During German Nazi's regime, attacks on the OT were prominent. In the time in between the two World Wars, Marcionism had affinities. One of those was Rudolf Bultmann. "He denies that the Old Testament can be a revelation for the Christian in a direct sense, as it was--and still is--for Israel" (Bright, 1975:70). His is a reduction of the Old Testament to just a document relevant merely and only to the Jews.


Till today, the trend is the continued devaluation of the Old Testament. But how long would this continue? Bright (1975:75-76) does acknowledge that such feelings exist in almost everyone in the church but that is a false thing to believe and do. According to him, "Lest I be misunderstood, let me say that were I obliged to choose whether students should be required to master the Old Testament or the New, I should without hesitation opt for the New. But the choice is a false one. I am confronted with no such choice-any  more, I should say, than on sallying forth in the morning I am obliged to choose between wearing my trousers or any shirt: the decently dressed man requires both. Just so, the well-prepared minister must know both Testaments."


The condition is worse in theological institutions in Africa today. For instance, in some seminaries, on one hand, students are mandated to take courses in Greek beyond the Grammar Level. They take in addition, Syntax and Exegesis courses. On the other hand, students only take courses in Hebrew and stop at Grammar Level. This could be because of the value placed on the New Testament rather than on the Old. The two languages, Hebrew and Greek were the major languages used in writing the Christian Scripture. Why should students be prepared for ministry in one and not the other?

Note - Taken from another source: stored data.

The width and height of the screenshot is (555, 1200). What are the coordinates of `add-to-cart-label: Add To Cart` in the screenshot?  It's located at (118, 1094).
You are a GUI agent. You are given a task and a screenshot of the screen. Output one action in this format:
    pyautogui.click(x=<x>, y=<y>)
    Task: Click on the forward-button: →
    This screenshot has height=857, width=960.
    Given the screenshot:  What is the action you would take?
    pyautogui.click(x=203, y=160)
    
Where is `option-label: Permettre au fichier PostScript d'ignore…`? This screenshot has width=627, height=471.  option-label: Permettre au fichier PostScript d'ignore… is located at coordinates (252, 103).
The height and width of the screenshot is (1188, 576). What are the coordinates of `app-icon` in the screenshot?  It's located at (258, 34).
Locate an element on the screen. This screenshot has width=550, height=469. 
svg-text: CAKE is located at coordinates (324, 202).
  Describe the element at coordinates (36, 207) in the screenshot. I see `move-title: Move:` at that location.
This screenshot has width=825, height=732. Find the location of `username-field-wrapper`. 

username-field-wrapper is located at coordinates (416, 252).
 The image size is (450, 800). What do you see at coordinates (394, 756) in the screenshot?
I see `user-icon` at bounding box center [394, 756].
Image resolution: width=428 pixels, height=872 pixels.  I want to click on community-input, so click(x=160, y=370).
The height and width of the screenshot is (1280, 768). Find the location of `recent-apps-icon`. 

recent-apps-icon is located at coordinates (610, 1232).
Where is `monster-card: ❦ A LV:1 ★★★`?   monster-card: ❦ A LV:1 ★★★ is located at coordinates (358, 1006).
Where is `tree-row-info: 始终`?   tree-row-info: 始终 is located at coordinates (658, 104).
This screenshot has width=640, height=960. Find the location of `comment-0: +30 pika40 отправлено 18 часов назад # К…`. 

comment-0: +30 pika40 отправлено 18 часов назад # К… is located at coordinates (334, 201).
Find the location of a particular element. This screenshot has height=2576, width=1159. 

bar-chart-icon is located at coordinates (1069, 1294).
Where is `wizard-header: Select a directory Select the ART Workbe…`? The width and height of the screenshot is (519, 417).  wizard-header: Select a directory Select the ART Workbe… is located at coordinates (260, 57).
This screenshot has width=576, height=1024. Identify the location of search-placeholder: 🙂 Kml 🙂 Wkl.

When it comes to the number of Biblical and Theological courses offered in seminaries today, especially in Nigeria, the New Testament is given premium. The curricula of some Evangelical theological schools in Nigeria could obviously portray such biases. This means that Marcionism is still alive and well in all Christian traditions today.


So long as the Christian Scripture remains one and the same, containing both Testaments, it is foolhardy to take one as greater than the other. The God of the Old is the same with the one of the New.